En ese contexto, un movimiento brusco al levantarse, cargar peso o simplemente inclinarse puede ser suficiente para desencadenar una hernia en un disco que ya estaba deteriorado. el frío no es la causa de la hernia, pero sí “prepara el terreno” y favorece que el dolor aparezca.
A eso se suma el sedentarismo propio del invierno: menos caminata, más tiempo sentado, postura encorvada frente a pantallas y menor ejercicio de la musculatura que protege la columna.

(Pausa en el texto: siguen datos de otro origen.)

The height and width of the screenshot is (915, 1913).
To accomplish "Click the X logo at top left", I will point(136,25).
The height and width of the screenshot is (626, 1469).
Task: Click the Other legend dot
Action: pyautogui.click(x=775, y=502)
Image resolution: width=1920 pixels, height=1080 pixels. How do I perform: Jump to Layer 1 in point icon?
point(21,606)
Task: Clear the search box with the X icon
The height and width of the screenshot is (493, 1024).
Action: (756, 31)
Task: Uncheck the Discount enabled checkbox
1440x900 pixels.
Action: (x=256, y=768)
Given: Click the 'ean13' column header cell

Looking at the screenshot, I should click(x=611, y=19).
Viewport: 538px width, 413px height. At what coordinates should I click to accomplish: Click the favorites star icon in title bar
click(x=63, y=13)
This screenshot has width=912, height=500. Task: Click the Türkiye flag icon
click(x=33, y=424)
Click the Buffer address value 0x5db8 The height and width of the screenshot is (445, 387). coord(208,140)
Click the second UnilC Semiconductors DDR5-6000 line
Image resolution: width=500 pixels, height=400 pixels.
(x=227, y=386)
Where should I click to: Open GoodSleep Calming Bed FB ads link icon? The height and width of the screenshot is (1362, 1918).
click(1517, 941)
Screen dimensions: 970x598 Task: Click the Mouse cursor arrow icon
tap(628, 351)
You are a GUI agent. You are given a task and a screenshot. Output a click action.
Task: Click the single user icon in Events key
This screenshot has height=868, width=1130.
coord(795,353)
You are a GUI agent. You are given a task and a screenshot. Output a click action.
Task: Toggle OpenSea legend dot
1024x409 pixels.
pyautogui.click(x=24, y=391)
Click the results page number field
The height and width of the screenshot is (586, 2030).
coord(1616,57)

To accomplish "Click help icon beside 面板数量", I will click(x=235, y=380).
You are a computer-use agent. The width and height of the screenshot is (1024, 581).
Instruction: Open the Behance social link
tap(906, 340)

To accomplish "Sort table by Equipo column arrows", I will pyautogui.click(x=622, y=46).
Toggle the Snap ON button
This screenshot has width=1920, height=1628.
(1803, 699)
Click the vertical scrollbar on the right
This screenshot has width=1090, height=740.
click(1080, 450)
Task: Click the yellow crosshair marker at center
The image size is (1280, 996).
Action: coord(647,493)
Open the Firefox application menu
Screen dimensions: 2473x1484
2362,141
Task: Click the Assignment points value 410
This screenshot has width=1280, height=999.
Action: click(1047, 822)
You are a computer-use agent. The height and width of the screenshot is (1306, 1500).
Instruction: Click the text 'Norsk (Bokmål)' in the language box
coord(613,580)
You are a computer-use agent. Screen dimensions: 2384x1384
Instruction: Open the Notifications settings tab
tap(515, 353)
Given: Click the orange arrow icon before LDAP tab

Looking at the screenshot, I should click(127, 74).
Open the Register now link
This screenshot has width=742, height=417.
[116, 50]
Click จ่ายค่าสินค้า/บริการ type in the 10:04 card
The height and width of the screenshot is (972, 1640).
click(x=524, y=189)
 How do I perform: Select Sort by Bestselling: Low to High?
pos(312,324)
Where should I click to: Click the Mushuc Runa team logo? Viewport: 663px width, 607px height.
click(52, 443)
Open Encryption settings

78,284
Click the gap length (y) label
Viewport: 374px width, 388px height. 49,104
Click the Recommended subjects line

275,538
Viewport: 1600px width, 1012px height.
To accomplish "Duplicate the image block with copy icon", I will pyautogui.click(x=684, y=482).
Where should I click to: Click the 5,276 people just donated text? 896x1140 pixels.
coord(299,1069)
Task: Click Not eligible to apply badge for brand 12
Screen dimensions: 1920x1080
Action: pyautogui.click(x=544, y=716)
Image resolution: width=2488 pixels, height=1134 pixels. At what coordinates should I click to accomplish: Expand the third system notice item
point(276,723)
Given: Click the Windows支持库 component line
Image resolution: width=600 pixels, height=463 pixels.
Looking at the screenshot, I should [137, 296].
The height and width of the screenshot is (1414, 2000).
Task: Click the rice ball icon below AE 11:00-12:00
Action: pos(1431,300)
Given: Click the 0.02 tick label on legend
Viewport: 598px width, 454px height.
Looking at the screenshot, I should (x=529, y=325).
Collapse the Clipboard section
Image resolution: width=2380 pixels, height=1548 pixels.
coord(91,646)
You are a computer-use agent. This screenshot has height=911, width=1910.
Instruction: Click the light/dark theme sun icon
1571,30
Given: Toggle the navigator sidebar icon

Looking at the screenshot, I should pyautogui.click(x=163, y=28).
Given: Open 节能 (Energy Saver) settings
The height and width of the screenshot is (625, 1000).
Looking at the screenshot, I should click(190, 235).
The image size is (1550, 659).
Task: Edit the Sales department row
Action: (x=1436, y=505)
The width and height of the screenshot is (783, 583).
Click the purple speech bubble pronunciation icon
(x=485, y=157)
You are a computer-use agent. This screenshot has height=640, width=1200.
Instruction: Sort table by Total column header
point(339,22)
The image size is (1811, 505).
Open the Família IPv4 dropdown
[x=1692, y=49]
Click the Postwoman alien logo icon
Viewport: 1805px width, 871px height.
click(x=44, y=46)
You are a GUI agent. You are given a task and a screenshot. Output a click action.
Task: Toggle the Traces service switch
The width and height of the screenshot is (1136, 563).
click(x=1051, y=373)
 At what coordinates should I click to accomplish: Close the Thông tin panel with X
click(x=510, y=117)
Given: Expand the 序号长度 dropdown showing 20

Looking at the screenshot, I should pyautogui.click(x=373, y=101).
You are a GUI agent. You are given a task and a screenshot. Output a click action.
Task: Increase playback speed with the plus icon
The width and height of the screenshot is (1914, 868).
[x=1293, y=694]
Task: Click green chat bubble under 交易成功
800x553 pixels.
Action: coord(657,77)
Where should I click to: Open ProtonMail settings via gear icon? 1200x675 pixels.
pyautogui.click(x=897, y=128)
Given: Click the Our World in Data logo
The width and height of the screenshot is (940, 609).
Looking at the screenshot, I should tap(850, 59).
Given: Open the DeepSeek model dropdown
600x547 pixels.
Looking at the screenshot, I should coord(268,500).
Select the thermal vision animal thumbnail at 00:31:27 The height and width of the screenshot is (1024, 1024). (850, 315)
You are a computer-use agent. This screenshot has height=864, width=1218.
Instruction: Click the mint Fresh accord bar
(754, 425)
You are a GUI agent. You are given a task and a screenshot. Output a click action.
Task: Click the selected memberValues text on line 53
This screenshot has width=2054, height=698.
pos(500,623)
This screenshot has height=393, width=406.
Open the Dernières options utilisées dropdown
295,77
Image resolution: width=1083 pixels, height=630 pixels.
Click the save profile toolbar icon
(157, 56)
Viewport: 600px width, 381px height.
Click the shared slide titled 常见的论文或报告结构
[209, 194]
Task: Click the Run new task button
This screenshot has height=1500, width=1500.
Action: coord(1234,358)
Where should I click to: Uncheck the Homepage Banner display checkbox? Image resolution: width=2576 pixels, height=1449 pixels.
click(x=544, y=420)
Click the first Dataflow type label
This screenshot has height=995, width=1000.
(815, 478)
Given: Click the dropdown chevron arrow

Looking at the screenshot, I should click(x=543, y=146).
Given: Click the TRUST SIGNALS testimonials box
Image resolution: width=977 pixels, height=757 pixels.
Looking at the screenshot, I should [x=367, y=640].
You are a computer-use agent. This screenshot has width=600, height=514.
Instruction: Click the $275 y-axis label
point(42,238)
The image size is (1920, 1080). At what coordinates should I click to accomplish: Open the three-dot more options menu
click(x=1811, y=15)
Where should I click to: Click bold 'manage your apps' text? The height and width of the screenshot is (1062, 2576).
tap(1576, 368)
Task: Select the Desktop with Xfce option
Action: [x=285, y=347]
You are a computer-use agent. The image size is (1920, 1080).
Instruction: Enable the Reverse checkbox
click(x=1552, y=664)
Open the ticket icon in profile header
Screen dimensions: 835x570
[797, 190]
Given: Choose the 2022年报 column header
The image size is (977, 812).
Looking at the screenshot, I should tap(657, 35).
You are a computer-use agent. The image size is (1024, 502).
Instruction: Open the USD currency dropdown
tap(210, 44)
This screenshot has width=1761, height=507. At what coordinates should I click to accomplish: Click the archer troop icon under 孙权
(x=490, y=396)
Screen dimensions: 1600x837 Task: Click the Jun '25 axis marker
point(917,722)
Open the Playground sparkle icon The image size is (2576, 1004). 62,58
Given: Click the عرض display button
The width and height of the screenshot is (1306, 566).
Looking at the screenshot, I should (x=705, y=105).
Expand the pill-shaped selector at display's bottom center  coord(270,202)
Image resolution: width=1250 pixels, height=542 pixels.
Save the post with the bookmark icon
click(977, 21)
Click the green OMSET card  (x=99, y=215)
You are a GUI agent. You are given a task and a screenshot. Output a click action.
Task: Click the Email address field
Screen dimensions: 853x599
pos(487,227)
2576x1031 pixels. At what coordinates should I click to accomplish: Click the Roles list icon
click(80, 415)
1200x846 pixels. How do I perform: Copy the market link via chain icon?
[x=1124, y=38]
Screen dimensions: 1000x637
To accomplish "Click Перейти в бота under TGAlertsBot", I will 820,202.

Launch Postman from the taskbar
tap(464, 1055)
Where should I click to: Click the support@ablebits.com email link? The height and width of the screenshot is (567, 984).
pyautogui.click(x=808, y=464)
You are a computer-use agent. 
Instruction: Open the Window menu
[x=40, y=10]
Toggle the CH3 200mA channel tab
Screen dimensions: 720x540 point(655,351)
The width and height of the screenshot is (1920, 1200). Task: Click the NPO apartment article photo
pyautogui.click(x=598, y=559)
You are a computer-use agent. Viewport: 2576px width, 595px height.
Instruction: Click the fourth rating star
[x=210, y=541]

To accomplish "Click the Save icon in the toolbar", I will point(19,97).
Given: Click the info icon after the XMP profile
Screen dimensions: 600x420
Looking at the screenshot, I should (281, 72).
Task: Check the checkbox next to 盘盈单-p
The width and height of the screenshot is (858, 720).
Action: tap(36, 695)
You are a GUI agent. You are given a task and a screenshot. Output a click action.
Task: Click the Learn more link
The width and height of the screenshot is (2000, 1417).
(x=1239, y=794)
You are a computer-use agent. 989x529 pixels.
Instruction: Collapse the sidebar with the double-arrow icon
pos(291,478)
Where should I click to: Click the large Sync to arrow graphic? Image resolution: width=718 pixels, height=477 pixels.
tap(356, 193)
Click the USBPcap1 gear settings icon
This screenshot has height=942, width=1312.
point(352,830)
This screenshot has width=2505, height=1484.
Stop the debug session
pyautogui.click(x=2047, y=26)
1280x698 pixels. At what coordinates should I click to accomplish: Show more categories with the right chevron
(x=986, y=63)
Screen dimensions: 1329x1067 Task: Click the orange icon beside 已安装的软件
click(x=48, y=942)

El síntoma más característico de una hernia lumbar es la lumbociática: un dolor que comienza en la zona baja de la espalda y se irradia hacia el glúteo, el muslo y la pierna, a veces con hormigueo o sensación de corriente eléctrica.
En la hernia cervical, el dolor baja hacia el hombro, el brazo y los dedos. Cuando aparecen hormigueo persistente, pérdida de fuerza o dificultad para caminar, la consulta no puede esperar. El diagnóstico se confirma con una resonancia magnética de columna.
La buena noticia es que la mayoría de las hernias discales responden bien al tratamiento conservador: reposo relativo por un tiempo breve, analgesia y rehabilitación kinesiológica orientada a recuperar movilidad y fortalecer la musculatura que estabiliza la columna.
El reposo absoluto prolongado ya no se recomienda, porque puede aumentar la rigidez y enlentecer la recuperación; la movilización gradual y controlada forma parte del tratamiento.
Los tratamientos mínimamente invasivos se reservan para los casos en que el abordaje conservador no da resultado o cuando los síntomas neurológicos son severos o progresivos, y suelen ofrecer tiempos de recuperación más cortos que la cirugía abierta tradicional.
El objetivo es claro: aliviar el dolor, recuperar la función y evitar secuelas que limiten la vida diaria.